[Begin SUPPLIED TEXT]
The Crest of the Commonwealth of Australia Treasury Portfolio Ministers
Picture of Rod Kemp

Rod Kemp

Assistant Treasurer

14 October 1996 - 25 November 2001

Speech of 20/08/2001

NO.031

The Future of Superannuation

Speech by

Senator the Hon Rod Kemp
Assistant Treasurer

(delivered by Senator John Watson)

to the Small Independent Superannuation Funds Association (SISFA) Seminars 2001

 

 

Introduction

I am very pleased to have the opportunity to talk to you today - a group of Australians who clearly treat saving and generating adequate retirement incomes as important issues, as indeed does the Government.

Arising from fairly humble beginnings, superannuation is now an important part of the Australian financial sector, with over 91 per cent of employees covered, and with superannuation making up the largest component of the financial assets of households.

Our superannuation system is based on strong foundations and is continuing to grow rapidly, both in size and in importance for Australia's financial markets. The area of strongest growth is in the assets and numbers of small self managed funds, the area of vital interest to you.

As the system develops and matures over coming decades, ordinary Australians will be well served by markedly improved retirement incomes.

Strong Foundations

The Australian retirement income system has developed gradually over the past century and comprises three elements:

  • the public age pension and service pension;
  • compulsory superannuation guarantee contributions for employees; and
  • voluntary savings, such as additional superannuation contributions, or other investments in shares, directly owned businesses, real estate and financial securities.
[End SUPPLIED TEXT]
● **WHAT TO PRODUCE**:
Reproduce the passage of the superannuation speech that opens with the words containing "14 October 1996" and closes with "Senator John Watson)". The listing that comes next has no part in this.
[Begin STORED ROWS]
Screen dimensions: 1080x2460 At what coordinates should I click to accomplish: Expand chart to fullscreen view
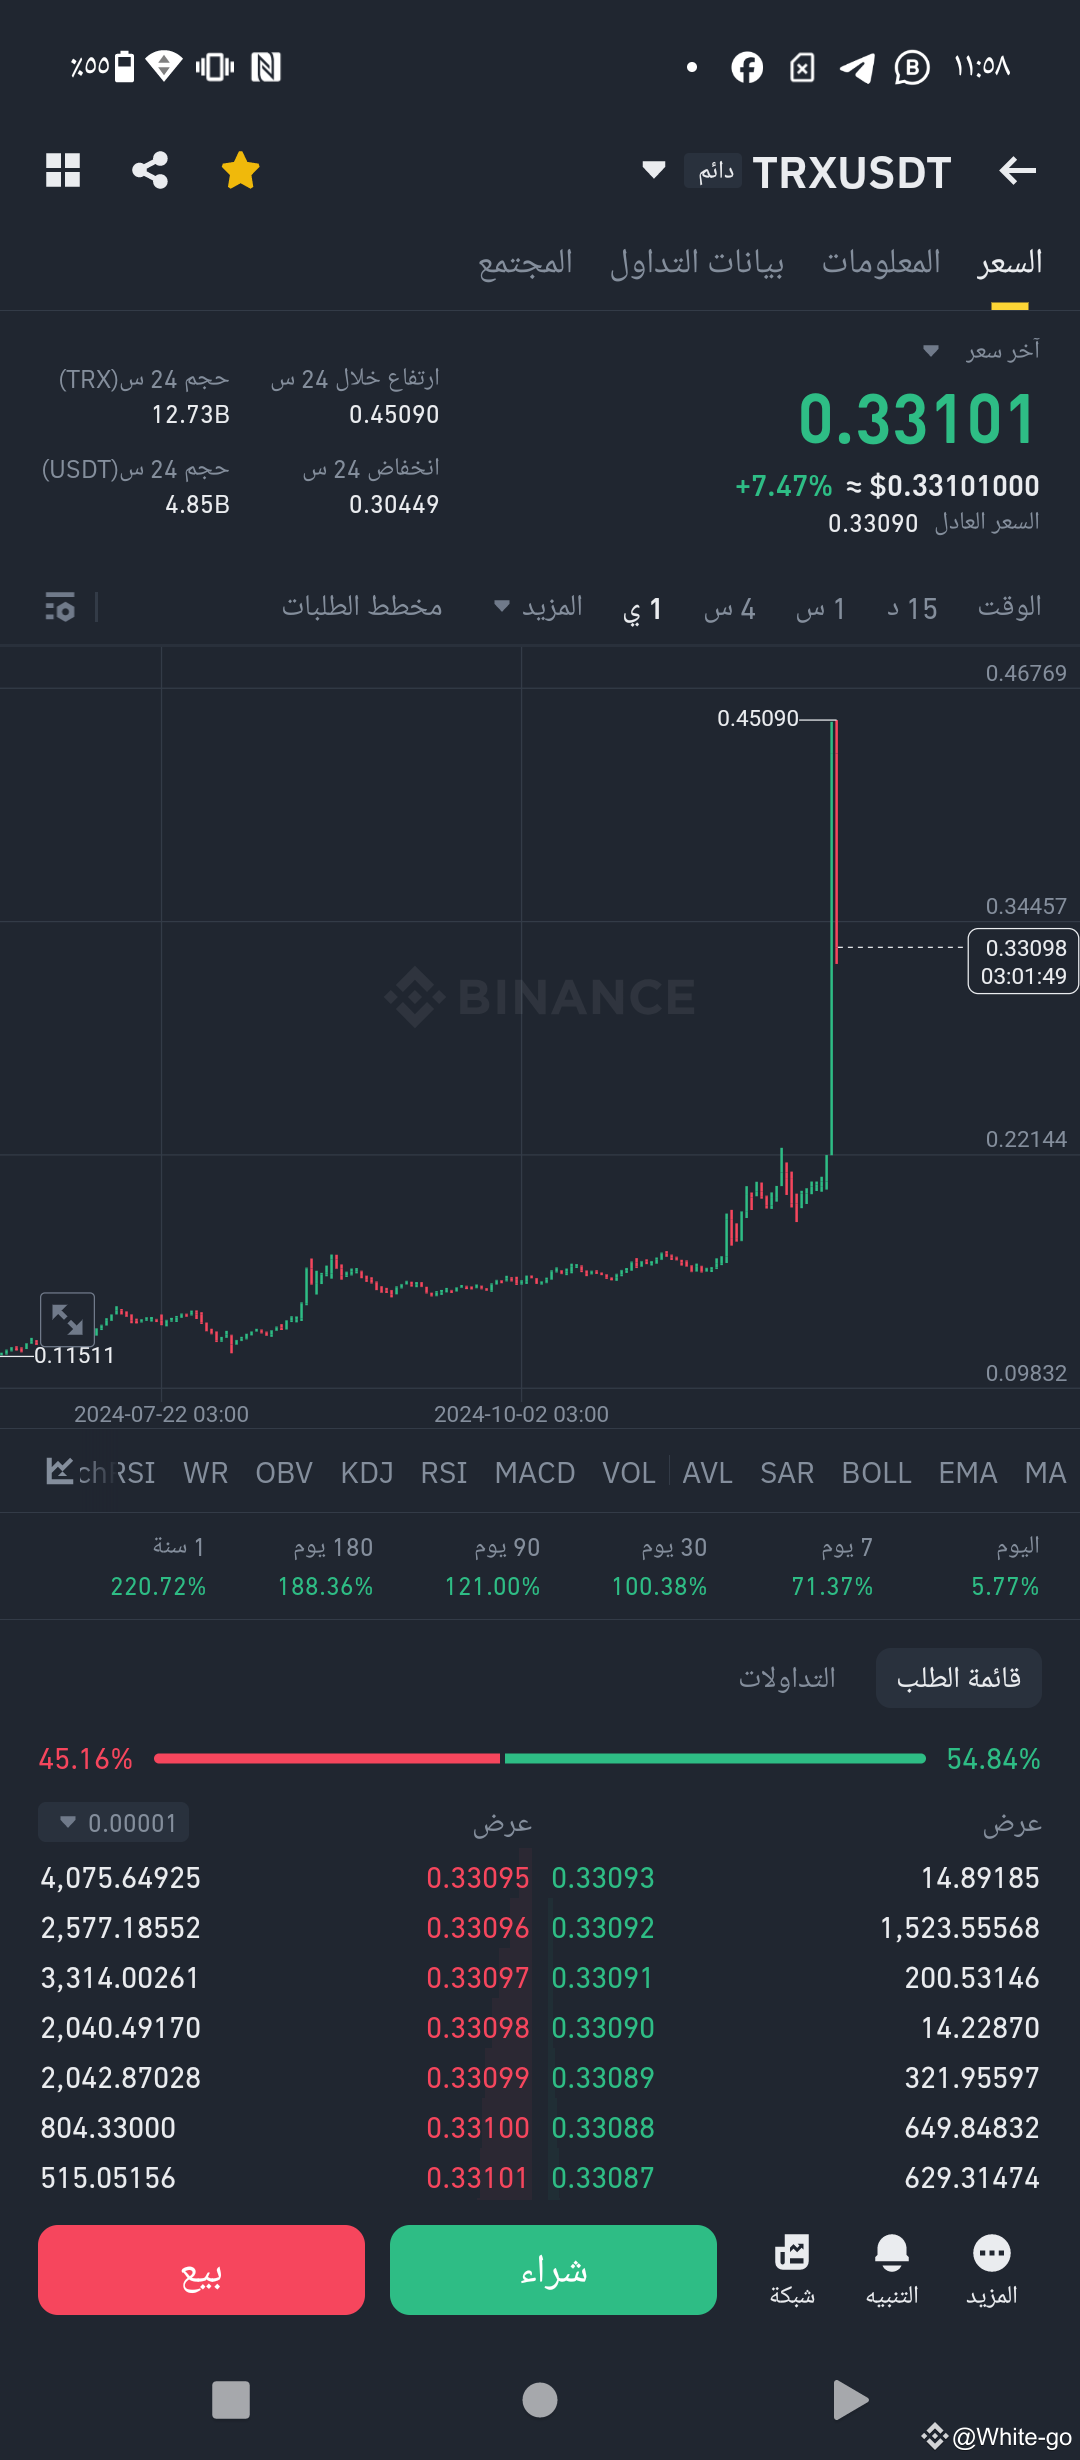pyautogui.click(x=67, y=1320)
[End STORED ROWS]
[Begin STORED ROWS]
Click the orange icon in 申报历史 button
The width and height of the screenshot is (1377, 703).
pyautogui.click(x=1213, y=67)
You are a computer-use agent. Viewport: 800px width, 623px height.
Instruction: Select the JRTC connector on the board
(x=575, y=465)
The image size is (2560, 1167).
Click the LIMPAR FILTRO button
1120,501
[End STORED ROWS]
● **RESPONSE**:
14 October 1996 - 25 November 2001

Speech of 20/08/2001

NO.031

The Future of Superannuation

Speech by

Senator the Hon Rod Kemp
Assistant Treasurer

(delivered by Senator John Watson)